SOURCE DOCUMENT.
Beast of Burden

February 16, 2015

I expressed my feelings to my coworker this past Tuesday afternoon, on one of our typical smoke breaks. I took a puff and then just told her. To be honest, everything that happened after that was a bit of a blur. Telling a girl who I genuinely care about that I like her puts me in such primal survival state of mind that I can’t seem to perfectly recall the incident– pathetic, is my point. Let me just break it down as so:

  • she turned me down
  • she said “she thought about it”
  • her reasons against it included “it’d be weird dating a coworker,” “I wouldn’t want to ruin anything between us,” and “now’s just not a good time in my life”
  • she said something about me being her good friend and then went on a diatribe about how she was really missing her guy friends from home the other day, and then tied that back to her needing me as a friend (as I interpreted it)

So, needless to say, I’ve been feeling bit blue. The remainder of the week just dragged on; it wasn’t horrible and I wasn’t completely devastated or anything like that. I really just didn’t want to be there. I didn’t want to be around my coworker or even hear her voice cuz it would just make me think of the crappy emotional slump I’m having to endure until that moment I finally snap out of it and move on. But, being the beautiful spirit that she is (or, y’know, a normal mature adult), she acted like nothing happened and was, in fact, a smidge chummier than usual. I read that as her trying to let me know that she’s not gonna be weird about it if I’m not. Sure. But, damn, it’s hard.

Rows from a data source
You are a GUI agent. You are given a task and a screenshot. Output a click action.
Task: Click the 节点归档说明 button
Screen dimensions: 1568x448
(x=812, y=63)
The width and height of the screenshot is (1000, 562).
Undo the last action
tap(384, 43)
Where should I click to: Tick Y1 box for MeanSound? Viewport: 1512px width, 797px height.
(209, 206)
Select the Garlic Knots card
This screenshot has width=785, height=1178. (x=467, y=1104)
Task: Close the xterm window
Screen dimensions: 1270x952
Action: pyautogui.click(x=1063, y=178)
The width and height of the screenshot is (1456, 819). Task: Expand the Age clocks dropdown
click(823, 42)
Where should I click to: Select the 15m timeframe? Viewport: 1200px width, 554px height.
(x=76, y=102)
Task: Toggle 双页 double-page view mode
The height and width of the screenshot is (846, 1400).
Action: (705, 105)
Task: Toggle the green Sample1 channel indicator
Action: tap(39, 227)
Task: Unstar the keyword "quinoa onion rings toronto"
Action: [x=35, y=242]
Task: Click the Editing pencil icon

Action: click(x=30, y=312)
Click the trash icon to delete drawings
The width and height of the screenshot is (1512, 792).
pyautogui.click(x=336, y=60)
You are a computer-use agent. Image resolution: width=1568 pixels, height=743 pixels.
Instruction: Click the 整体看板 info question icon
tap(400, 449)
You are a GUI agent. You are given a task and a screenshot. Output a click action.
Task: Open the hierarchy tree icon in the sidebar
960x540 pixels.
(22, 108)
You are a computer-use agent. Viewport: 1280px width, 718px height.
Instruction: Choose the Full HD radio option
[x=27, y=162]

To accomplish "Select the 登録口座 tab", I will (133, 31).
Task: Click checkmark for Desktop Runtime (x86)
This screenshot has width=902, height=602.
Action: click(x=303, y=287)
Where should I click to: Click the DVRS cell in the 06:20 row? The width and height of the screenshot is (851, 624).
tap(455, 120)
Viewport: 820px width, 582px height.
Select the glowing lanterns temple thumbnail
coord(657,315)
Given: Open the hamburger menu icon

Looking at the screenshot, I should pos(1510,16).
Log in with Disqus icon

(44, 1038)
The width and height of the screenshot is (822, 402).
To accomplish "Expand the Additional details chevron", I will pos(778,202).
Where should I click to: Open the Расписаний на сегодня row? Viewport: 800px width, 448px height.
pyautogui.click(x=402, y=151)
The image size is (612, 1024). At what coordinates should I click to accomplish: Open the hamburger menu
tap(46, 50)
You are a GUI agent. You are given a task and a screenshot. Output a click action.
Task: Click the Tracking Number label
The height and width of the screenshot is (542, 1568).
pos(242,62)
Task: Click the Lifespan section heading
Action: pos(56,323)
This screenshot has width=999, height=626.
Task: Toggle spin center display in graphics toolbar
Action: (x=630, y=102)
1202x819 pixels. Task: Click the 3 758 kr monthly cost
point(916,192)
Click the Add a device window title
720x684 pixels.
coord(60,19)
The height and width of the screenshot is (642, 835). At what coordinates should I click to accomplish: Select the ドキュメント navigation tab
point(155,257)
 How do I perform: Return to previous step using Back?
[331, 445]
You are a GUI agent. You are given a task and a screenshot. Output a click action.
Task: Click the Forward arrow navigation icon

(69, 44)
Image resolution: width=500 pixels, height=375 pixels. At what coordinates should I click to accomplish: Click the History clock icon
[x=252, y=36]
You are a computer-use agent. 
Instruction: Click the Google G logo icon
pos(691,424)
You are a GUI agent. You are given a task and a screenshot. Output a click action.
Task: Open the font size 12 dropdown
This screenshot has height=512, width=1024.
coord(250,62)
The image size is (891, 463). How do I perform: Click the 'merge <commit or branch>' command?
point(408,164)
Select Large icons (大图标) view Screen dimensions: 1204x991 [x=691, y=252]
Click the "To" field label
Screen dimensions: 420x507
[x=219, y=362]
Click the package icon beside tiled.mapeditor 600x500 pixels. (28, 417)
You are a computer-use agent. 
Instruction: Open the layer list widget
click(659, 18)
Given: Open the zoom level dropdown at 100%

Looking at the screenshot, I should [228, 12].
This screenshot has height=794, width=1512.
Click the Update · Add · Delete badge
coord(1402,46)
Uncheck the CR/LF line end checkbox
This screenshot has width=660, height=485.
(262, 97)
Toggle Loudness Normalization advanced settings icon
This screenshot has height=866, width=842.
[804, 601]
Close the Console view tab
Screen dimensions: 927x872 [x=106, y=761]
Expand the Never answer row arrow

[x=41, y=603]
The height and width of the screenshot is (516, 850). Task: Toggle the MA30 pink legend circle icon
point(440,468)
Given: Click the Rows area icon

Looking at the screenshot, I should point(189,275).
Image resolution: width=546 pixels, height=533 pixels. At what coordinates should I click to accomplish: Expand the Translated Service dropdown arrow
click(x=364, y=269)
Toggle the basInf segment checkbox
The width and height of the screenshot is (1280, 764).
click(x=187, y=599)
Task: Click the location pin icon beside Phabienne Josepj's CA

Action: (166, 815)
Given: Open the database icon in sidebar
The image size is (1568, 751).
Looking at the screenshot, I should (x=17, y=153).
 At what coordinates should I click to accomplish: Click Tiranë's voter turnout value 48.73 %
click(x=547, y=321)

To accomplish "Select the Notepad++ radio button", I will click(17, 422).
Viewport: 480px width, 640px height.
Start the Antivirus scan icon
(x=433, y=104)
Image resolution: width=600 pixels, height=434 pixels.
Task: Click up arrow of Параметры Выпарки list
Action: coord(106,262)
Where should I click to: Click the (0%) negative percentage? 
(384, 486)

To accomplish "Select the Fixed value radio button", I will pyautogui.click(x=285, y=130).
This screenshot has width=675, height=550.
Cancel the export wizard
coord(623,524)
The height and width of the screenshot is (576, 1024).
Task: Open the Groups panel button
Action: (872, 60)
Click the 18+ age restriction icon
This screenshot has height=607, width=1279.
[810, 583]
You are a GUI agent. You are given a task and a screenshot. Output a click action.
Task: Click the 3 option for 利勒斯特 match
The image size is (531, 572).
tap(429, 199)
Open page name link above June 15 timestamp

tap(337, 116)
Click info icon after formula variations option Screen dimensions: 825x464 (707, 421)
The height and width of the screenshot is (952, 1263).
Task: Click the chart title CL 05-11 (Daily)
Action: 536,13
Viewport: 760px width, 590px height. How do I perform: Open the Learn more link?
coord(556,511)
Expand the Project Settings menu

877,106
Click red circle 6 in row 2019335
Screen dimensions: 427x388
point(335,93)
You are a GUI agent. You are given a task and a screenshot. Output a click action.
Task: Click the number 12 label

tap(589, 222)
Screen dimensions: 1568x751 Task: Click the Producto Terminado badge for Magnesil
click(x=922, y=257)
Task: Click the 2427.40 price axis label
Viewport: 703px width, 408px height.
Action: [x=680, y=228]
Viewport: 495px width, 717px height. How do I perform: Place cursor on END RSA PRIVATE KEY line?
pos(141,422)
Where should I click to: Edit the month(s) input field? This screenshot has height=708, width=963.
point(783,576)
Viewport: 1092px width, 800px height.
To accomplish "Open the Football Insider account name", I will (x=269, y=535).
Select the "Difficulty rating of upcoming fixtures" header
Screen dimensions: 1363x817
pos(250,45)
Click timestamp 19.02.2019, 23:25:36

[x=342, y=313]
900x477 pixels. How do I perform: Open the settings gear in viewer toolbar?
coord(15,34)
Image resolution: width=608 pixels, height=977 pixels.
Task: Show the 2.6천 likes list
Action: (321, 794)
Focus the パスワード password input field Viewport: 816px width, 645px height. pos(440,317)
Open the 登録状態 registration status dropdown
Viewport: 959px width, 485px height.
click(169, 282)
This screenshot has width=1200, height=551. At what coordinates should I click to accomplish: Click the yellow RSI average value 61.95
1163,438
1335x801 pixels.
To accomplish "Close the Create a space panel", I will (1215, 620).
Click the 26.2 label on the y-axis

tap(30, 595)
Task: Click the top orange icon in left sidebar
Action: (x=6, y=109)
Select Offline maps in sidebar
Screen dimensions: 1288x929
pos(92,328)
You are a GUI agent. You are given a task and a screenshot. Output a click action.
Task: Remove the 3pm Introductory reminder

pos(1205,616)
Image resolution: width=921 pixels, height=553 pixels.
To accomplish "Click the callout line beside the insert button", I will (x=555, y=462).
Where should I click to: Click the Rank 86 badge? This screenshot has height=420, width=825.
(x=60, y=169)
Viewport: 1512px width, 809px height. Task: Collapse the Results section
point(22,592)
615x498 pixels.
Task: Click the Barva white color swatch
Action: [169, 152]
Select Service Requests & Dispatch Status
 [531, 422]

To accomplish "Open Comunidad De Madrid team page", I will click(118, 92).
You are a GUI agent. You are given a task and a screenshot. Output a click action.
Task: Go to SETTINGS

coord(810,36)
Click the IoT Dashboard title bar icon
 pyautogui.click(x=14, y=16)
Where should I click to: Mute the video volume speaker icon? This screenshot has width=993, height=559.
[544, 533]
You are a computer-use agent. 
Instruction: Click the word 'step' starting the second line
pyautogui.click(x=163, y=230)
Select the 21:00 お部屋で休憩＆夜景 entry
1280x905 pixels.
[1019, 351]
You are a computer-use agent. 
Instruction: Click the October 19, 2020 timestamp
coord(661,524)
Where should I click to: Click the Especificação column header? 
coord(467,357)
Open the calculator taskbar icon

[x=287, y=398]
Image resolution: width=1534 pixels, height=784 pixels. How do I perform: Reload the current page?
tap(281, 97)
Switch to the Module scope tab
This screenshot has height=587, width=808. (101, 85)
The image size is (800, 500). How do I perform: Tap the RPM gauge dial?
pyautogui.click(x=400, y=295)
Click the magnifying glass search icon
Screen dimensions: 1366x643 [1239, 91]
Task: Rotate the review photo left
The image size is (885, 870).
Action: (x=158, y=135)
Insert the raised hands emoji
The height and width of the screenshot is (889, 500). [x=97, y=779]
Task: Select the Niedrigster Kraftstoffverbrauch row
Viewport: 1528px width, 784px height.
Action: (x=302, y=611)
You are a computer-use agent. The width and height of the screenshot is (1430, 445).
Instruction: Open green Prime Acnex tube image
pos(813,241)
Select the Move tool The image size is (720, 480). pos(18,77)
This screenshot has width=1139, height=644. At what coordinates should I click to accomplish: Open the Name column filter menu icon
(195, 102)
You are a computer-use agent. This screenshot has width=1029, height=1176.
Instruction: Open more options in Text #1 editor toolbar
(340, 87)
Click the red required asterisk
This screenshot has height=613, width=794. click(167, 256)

WORK REQUIRED.
Can you repeat the part of the post about confessing to a coworker between "February 16, 2015" and "I interpreted it)", inclusive? You won't need any of these rows.

WRITTEN SOLUTION.
February 16, 2015

I expressed my feelings to my coworker this past Tuesday afternoon, on one of our typical smoke breaks. I took a puff and then just told her. To be honest, everything that happened after that was a bit of a blur. Telling a girl who I genuinely care about that I like her puts me in such primal survival state of mind that I can’t seem to perfectly recall the incident– pathetic, is my point. Let me just break it down as so:

  • she turned me down
  • she said “she thought about it”
  • her reasons against it included “it’d be weird dating a coworker,” “I wouldn’t want to ruin anything between us,” and “now’s just not a good time in my life”
  • she said something about me being her good friend and then went on a diatribe about how she was really missing her guy friends from home the other day, and then tied that back to her needing me as a friend (as I interpreted it)